Mr. Aubrey Hammond, whose book on The Old English
Sheepdog was published two years later also says, of the
Bearded Collie: 'I think there can be little doubt that this
latter animal is identical with our own, and that the two
varieties trace their ancestry to a common origin. Indeed,
the only noticeable difference is in the tail, which the
Bearded Collie possesses and the Old English Sheepdog does
not; and this is, generally, a mere matter of amputation.'
There is no doubting the ancient lineage of the Bearded
Collie and, in all probability, it is an older animal than
the Border Collie which has now ousted it from the majority
of sheep farms. Mr. McCulloch is of the opinion that it is
one of the ancestors of the Border collie, but of the
suggestion that it is an ancestor of the Old English
Sheepdog, Mr.

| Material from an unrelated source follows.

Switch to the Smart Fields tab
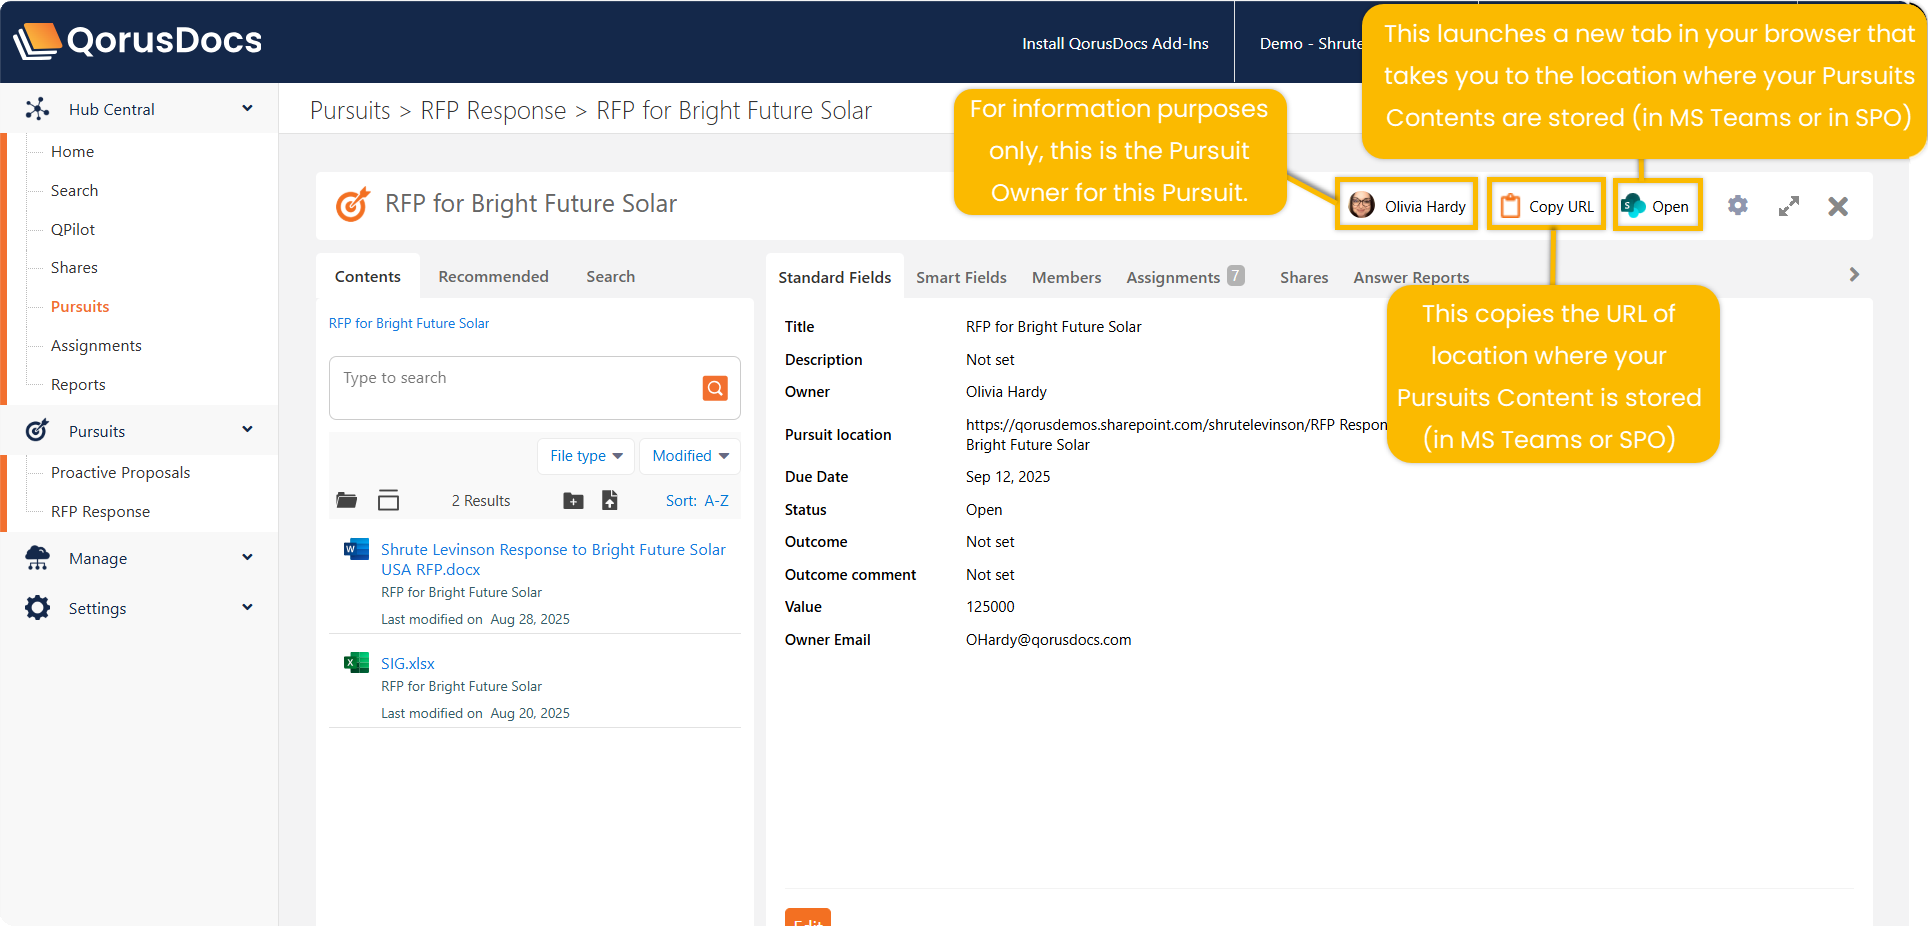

Croxton Smith has pointed out that it was most
probably the other way round.
The Bearded Collie is, however, fast becoming scarce and in the autumn of 1949 it
was announced that one well-known exhibitor was unable to
procure a suitable mate for her very fine bitch."
Moorhouse was likely referring to Drury's third edition of
British Dogs (Dalziel wrote the first two editions) and
to John Herries McCulloch who authored Sheep Dogs and Their
Masters in 1938; he later released a revision of his
book in 1946.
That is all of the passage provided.